Néanmoins, l’intégration en droit interne de la directive services des paiements avait pour objectif notamment d’ouvrir à la concurrence le marché des services de paiement jadis réservé au monopole des banques. Dans un contexte de crise financière et de méfiance institutionnelle vis-à-vis des établissements de crédit, il devient urgent de développer au stade des petites entreprises innovantes une réglementation pourtant existante, au service à la fois du droit des consommateurs et de l’adéquation de l’économie avec le développement rapide des nouvelles technologies.

L’actualité récente à la fois des travaux parlementaires et de la réglementation institutionnelle (CNIL, ACP, TRACFIN..) permet d’interpréter le code monétaire et financier (articles L522-1 et suivants) de façon de plus en plus opérationnelle et pragmatique ce qui devrait permettre de donner de nouvelles clefs aux candidats à l’agrément.

 L’instruction ACP 2011-I-17 du 23 novembre 2011 publiée le 1er décembre 2011 a modifié le formulaire de demande d’agrément des établissements de paiement. La difficulté de la phase rédactionnelle du formulaire tient notamment à la complexité des procédures à mettre en place au regard des exigences de lutte contre le blanchiment et le financement du terrorisme, le recrutement et la formation des agents ainsi que l’audit et le contrôle interne.

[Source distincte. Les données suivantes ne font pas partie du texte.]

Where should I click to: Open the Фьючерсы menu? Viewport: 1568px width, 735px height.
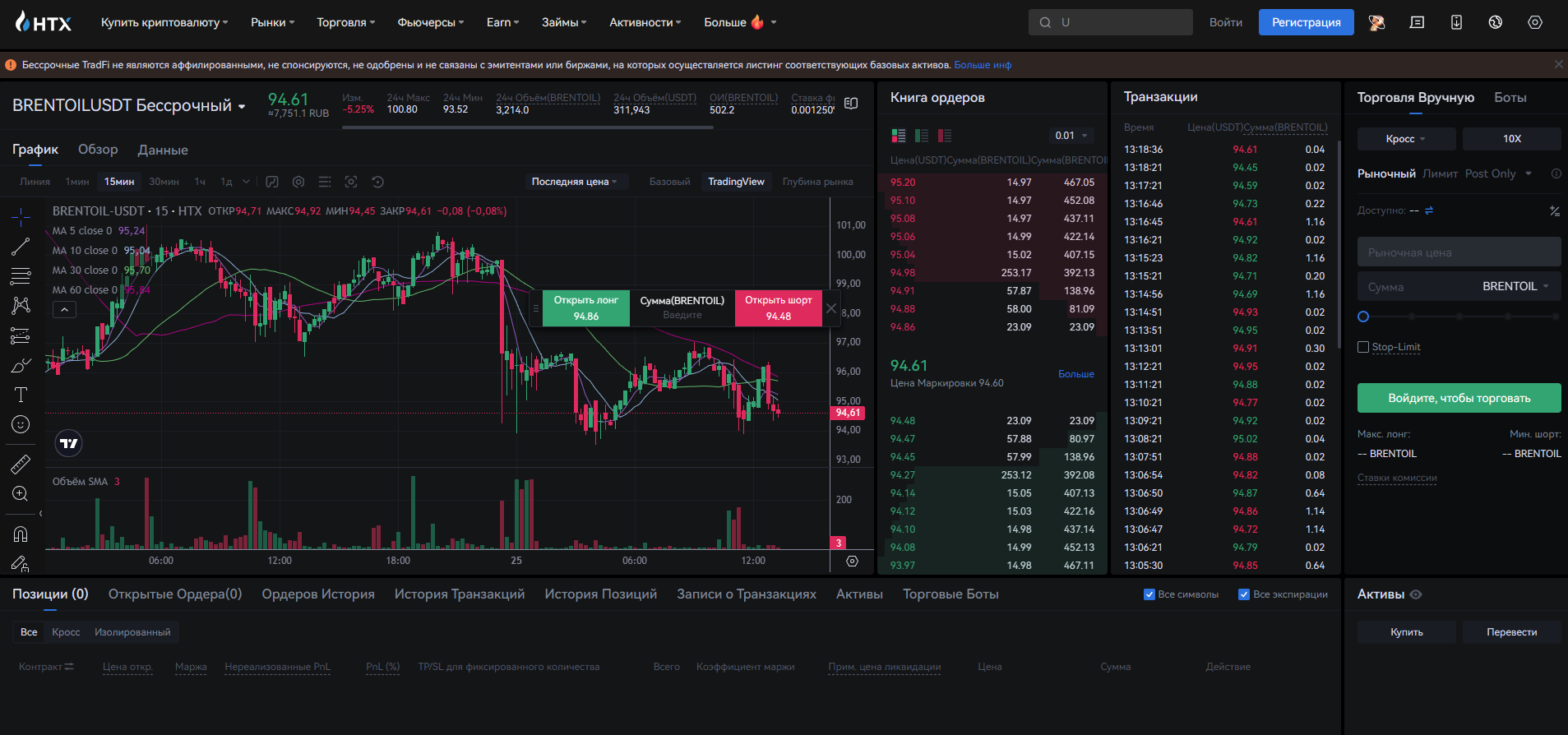(x=430, y=22)
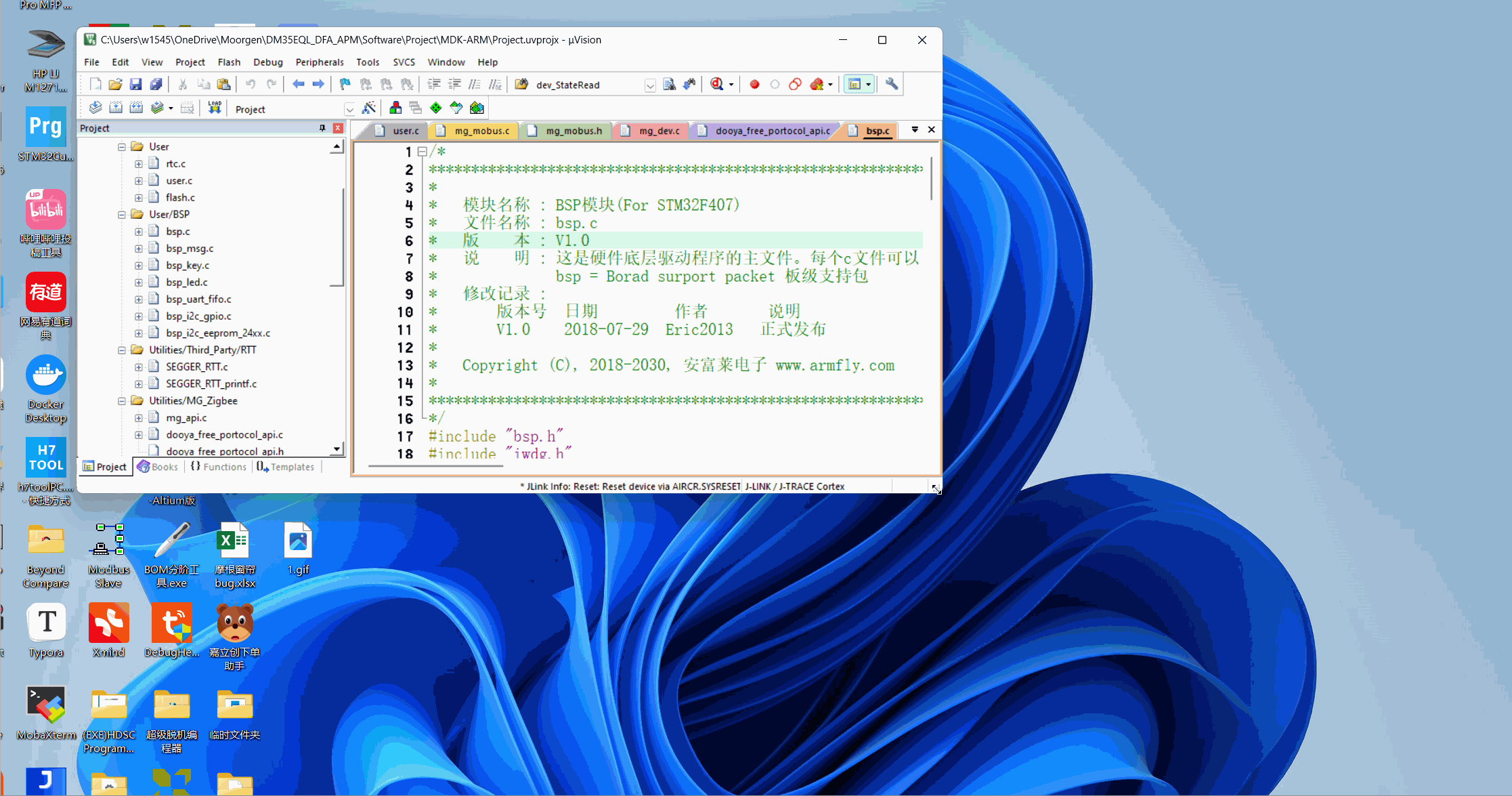Open the dev_StateRead find dropdown
The width and height of the screenshot is (1512, 796).
click(650, 85)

Cette instruction précise et modifie les points suivants:

  • calcul des exigences en fonds propres (définition de l’assiette)
  • contrôle des agents et autres prestataires de services,
  • nature du dispositif mis en place au titre du contrôle interne,
  • LBC-FT
  • précisions sur la description de l’architecture technique des services de paiement envisagés
  • sécurité des moyens techniques et analyse de risques
  • gestion de la sous-traitance.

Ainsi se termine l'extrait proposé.